Monument in Mitchell Park

Jacques Vieau (or Vieaux or Vieux), born (Montreal QC, May 5, 1757 - July 1, 1852, Howard, Wisconsin) was a French-Canadian fur trader and the first permanent white settler in Milwaukee, Wisconsin. Also known as 'Jeambeau", Jacques Vieux was a descendant of a colonial French family that originally settled in Quebec City. Vieux was employed by the North West Company, developing trade roads from Quebec City to the Algonquines and Petawatomi Nations to what is today Kansas. He died in Howard, Wisconsin.

==Biography==
In , Vieau came to Green Bay, where he married Angelique Roy that same year. She was the granddaughter of Potawatomi Indian chief Anaugesa. They had at least twelve children together.
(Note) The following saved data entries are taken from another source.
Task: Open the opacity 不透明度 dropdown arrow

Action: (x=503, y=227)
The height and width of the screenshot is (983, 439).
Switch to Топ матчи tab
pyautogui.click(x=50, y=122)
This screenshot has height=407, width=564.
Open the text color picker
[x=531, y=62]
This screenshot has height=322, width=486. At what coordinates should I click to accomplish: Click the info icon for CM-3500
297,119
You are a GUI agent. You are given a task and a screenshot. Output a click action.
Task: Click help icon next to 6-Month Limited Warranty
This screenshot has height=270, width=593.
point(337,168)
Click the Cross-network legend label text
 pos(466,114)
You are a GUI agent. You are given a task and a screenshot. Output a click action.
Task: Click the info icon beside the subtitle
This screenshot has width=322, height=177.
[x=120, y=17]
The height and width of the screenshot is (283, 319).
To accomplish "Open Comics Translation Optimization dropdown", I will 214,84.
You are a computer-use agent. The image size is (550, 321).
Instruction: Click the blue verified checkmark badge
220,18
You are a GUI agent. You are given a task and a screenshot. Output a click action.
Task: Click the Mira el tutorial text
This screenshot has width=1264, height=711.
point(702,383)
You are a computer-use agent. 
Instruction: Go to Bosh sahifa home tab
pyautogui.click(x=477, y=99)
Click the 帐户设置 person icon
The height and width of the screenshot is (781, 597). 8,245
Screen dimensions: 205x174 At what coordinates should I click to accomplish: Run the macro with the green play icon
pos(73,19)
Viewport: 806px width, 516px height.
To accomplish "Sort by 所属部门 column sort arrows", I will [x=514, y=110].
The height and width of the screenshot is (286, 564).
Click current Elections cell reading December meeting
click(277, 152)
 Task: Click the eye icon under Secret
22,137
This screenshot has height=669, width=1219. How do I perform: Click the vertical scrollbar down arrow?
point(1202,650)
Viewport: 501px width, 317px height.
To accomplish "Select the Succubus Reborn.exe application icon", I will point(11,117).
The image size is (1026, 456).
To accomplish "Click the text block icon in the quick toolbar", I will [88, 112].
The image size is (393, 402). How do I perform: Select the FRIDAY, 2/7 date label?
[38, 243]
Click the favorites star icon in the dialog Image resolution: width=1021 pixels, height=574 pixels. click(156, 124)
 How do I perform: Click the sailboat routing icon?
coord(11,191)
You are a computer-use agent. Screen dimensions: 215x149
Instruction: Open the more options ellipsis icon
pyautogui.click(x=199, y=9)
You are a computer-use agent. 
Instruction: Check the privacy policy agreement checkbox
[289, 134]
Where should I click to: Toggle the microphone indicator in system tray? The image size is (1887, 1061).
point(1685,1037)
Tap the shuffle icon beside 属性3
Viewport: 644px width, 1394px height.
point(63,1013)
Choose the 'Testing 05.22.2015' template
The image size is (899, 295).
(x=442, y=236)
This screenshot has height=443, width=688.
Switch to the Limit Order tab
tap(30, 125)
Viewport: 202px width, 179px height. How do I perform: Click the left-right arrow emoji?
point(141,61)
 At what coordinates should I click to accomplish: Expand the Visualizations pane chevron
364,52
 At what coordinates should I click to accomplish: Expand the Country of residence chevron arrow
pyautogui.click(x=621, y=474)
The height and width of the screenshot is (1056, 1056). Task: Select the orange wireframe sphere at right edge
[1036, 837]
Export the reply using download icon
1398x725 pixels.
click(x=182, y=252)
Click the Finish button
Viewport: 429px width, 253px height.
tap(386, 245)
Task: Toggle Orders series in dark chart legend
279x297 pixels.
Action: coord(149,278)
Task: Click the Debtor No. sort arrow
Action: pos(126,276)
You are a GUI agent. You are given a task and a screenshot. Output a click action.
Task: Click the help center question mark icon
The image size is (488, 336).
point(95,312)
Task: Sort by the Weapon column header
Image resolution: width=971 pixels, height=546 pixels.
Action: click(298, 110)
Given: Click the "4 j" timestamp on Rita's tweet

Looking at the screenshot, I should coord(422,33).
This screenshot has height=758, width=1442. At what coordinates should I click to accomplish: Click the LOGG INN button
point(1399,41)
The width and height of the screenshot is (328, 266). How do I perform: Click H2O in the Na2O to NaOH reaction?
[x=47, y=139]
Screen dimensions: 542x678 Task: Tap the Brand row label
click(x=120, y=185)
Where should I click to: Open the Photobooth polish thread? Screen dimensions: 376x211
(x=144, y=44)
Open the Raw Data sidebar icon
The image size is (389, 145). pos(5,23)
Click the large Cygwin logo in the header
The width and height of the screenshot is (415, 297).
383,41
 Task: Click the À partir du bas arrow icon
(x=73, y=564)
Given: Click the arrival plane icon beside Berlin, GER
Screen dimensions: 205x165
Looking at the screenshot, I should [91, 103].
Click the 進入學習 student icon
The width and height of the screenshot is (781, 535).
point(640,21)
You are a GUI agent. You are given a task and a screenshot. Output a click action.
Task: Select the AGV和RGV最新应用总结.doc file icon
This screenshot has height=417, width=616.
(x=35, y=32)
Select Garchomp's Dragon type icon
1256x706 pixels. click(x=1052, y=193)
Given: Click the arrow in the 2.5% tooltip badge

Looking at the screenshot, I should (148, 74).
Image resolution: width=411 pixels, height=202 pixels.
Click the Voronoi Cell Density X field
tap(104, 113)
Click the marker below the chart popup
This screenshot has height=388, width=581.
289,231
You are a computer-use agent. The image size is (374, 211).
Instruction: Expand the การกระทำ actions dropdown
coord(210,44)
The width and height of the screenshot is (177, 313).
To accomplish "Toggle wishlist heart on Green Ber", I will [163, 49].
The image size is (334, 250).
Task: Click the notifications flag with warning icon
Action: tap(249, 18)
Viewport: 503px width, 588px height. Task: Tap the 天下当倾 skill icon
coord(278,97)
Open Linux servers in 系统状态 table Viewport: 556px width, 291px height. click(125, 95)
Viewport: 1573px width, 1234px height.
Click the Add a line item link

In 1795, Vieau settled at Jambo Creek in Manitowoc County. While employed by the North West Company, Vieau established a fur trading post in the area that would become employed by the North West Company in 1795, along with outposts at Kewaunee, Manitowoc, and Sheboygan. His Milwaukee cabin was built on top of a bluff overlooking the Menomonee Valley and became his winter residence away from Green Bay. A historical monument marks this location in Mitchell Park as the first house in Milwaukee.

In 1818, Vieau hired another French-Canadian named Solomon Juneau, who later married his daughter Josette and went on to found what was to become the City of Milwaukee.

In 2016, a tombstone for his grave was placed.

==Family==
Jacques Vieux, also known as "Jeambeau", married Angelique Roy, a woman with relatives in both the Menominee People and the Potawatomi Nation, they settled in Menomonee Valley area, they had several children, the elders were:
- Louis Vieux, prominent headman and appointed member of the first Potawatomi business committee to represent the Mission Band in Kansas. He was the founder of the Vieux Crossing to the Oregon Trail Road, near Louisville in Kansas.
- Josette Vieux, wife of Solomon Juneau, settled in the City of Milwaukee.

==Legacy==

Vieau is the eponym of Vieau Elementary School and also a street found in Milwaukee, Wisconsin.

The living descendants of Vieau are centered on Green Bay.